El ecosistema emprendedor ruandés es hoy muy activo, existen organizaciones como African Entrepreneur Collective - AEC, que apoyan a emprendedores locales para que sus negocios crezcan rápidamente, ayudando a crear más de 700 empleos a través de la interacción entre varias aceleradoras. Desde el año 2000 la plataforma ‘IDEA for Africa’ ofrece programas especializados para líderes y emprendedores con alianzas globales. Se realizan diferentes competencias de emprendimientos digitales o startups, que se han materializado en inversiones por parte de fondos de capital de riesgo, pero además de esto, empresas como ROKA fundada en el 2008 y dedicada al procesamiento de minerales apunta al desarrollo económico de Ruanda, emplea más de 1000 personas, y su CEO Emery Rubanenga hace énfasis en el nuevo espíritu del país que reclama una transformación social.

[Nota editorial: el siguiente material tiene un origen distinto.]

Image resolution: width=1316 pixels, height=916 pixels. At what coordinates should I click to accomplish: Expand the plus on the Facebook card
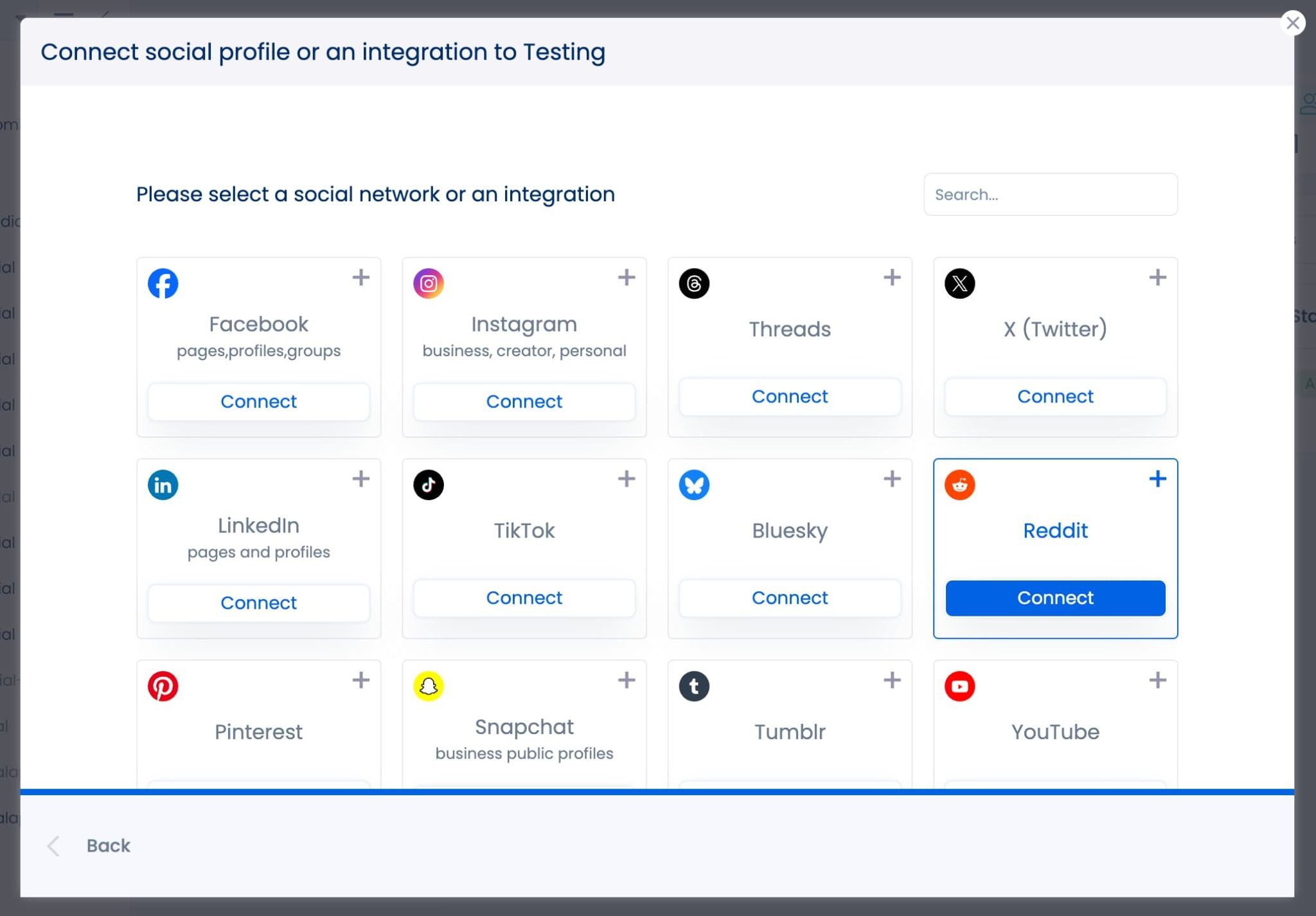click(x=361, y=277)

En Colombia la situación es favorable, los departamentos de Vichada, Antioquia, Meta, Magdalena y Córdoba en donde se han concentrado múltiples actos violentos tienen en el posconflicto una enorme oportunidad para el desarrollo al ser considerados como los que tienen la mayor cantidad de tierra productiva, los retos de desarrollo agroindustrial y seguridad alimentaria podrían tener solución allí. El Ministerio TIC viene apostando al emprendimiento tecnológico a través de programas como Apps.co con resultados más que satisfactorios, varias empresas privadas han apoyado decididamente iniciativas como el Premio Emprender Paz y PeaceStartup que visibilizan y premian emprendimientos y negocios encaminados a la construcción de paz, y las universidades y centros educativos están en línea con lo que significa preparar una nueva generación de personas decididas a hacer con emprendimientos sostenibles.